[Lines of data]
------------
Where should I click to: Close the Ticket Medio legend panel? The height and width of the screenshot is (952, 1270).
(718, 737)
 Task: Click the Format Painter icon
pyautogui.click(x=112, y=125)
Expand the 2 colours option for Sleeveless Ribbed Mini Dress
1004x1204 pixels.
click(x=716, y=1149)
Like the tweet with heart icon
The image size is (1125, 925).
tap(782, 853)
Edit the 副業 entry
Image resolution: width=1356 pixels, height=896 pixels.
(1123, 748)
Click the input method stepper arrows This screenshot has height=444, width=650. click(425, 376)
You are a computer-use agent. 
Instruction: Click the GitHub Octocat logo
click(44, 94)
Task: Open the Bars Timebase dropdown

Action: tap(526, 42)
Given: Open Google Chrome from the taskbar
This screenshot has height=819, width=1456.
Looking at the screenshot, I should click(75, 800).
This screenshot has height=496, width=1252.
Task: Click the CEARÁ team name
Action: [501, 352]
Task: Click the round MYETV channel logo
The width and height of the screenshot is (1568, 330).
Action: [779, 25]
------------
> _Problem to solve_:
Please copy out all of the material above line for line, with no changes.

> _Result of this exercise_:
Where should I click to: Close the Ticket Medio legend panel? The height and width of the screenshot is (952, 1270).
(718, 737)
 Task: Click the Format Painter icon
pyautogui.click(x=112, y=125)
Expand the 2 colours option for Sleeveless Ribbed Mini Dress
1004x1204 pixels.
click(x=716, y=1149)
Like the tweet with heart icon
The image size is (1125, 925).
tap(782, 853)
Edit the 副業 entry
Image resolution: width=1356 pixels, height=896 pixels.
(1123, 748)
Click the input method stepper arrows This screenshot has height=444, width=650. click(425, 376)
You are a computer-use agent. 
Instruction: Click the GitHub Octocat logo
click(44, 94)
Task: Open the Bars Timebase dropdown

Action: tap(526, 42)
Given: Open Google Chrome from the taskbar
This screenshot has height=819, width=1456.
Looking at the screenshot, I should click(75, 800).
This screenshot has height=496, width=1252.
Task: Click the CEARÁ team name
Action: [501, 352]
Task: Click the round MYETV channel logo
The width and height of the screenshot is (1568, 330).
Action: [779, 25]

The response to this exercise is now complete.